■ **Instructions for the task**:
If a line in the listing contains "under", copy it out whole.

** Opening Dataset excerpts block **

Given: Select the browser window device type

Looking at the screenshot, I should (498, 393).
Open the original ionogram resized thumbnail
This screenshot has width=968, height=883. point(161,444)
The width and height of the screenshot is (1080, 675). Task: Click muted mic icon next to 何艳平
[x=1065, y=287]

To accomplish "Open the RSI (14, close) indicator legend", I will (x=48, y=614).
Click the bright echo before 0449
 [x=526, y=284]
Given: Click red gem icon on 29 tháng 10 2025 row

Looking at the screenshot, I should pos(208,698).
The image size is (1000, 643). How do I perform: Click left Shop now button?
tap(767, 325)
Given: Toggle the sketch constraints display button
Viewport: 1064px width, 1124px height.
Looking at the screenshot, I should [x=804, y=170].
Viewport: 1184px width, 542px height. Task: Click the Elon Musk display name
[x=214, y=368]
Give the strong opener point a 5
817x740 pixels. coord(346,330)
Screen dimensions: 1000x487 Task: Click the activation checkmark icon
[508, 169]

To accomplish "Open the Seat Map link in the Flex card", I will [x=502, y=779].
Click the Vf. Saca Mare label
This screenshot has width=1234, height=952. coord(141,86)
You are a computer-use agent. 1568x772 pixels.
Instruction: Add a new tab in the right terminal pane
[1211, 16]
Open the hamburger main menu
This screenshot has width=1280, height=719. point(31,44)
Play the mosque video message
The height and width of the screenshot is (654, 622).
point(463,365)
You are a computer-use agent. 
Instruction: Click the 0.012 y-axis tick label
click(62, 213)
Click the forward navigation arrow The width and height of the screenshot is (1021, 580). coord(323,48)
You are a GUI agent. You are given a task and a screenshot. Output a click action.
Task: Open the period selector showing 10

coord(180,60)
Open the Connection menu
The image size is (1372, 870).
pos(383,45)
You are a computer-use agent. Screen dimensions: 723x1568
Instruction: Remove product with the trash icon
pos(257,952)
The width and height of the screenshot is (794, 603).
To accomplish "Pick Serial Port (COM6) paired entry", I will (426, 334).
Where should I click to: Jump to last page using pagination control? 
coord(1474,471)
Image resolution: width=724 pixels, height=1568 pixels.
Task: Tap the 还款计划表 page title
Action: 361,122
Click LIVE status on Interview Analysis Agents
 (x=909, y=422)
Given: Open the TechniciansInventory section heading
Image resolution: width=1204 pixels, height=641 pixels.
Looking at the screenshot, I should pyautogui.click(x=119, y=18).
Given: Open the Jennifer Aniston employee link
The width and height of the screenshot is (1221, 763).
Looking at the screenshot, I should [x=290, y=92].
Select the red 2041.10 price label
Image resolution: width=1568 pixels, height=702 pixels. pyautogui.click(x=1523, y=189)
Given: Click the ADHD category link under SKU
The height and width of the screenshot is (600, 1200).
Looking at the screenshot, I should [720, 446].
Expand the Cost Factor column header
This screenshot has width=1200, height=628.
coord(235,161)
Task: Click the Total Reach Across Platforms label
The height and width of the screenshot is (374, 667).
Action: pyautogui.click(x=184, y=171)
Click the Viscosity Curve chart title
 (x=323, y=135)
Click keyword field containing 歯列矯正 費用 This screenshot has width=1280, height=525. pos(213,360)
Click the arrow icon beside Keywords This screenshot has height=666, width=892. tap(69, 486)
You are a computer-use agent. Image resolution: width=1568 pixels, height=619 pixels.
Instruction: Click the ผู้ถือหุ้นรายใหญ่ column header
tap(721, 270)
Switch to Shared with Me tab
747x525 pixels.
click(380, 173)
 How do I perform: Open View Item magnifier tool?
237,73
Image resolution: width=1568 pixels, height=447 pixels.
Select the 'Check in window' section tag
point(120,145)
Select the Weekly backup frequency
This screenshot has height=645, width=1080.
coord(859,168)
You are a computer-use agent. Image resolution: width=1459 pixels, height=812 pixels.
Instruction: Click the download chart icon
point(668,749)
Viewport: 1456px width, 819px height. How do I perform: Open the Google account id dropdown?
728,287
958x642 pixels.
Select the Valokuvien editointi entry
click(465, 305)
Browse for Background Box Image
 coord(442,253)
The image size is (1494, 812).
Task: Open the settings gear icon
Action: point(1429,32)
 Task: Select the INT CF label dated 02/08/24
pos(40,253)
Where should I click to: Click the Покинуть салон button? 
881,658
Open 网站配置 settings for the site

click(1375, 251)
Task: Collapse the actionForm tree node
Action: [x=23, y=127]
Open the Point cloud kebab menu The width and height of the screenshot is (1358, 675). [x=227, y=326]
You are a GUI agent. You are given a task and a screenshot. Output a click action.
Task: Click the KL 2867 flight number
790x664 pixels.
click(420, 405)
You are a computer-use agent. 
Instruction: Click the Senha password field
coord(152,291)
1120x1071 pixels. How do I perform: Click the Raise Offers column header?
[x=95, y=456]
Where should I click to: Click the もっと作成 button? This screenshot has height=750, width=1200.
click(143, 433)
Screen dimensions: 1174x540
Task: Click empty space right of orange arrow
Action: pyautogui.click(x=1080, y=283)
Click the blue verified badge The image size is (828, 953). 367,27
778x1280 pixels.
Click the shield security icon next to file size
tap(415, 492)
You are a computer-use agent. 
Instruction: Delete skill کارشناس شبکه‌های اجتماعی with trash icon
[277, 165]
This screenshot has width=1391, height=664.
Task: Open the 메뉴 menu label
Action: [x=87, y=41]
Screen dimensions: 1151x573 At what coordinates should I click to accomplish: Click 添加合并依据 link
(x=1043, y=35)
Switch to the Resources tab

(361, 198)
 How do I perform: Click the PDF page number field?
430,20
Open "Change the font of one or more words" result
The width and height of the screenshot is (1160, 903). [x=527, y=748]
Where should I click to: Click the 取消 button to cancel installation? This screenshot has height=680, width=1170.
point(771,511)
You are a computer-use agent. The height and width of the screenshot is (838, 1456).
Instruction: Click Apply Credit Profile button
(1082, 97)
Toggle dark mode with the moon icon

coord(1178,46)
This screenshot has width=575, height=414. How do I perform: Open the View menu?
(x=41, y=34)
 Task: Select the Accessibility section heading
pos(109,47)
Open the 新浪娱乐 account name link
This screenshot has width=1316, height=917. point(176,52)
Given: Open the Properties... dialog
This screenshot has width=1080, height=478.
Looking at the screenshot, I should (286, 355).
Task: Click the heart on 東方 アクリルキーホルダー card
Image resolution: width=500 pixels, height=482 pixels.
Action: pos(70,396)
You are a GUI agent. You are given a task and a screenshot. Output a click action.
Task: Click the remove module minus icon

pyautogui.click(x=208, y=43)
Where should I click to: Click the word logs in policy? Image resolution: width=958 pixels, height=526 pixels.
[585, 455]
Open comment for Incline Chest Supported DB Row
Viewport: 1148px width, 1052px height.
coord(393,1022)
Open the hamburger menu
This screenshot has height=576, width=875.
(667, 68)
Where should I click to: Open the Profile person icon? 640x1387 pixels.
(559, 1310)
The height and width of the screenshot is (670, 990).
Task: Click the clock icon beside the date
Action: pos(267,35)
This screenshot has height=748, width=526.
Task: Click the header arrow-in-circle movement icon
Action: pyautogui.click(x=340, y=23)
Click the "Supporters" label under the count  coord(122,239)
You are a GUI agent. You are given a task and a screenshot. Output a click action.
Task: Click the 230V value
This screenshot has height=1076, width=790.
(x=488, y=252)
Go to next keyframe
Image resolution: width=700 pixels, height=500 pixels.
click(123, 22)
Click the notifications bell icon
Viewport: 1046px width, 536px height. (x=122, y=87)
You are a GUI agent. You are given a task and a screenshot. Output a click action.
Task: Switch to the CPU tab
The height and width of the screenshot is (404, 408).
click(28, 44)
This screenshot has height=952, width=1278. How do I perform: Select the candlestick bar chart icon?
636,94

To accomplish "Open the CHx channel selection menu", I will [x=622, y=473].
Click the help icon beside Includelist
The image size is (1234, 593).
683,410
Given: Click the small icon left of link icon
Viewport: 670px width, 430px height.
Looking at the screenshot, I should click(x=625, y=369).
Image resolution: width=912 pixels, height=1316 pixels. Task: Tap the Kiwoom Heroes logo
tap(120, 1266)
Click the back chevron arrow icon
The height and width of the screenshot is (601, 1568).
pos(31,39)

** Closing Dataset excerpts block **

■ **Task output**:
Given: Click the ADHD category link under SKU
Click the "Supporters" label under the count  coord(122,239)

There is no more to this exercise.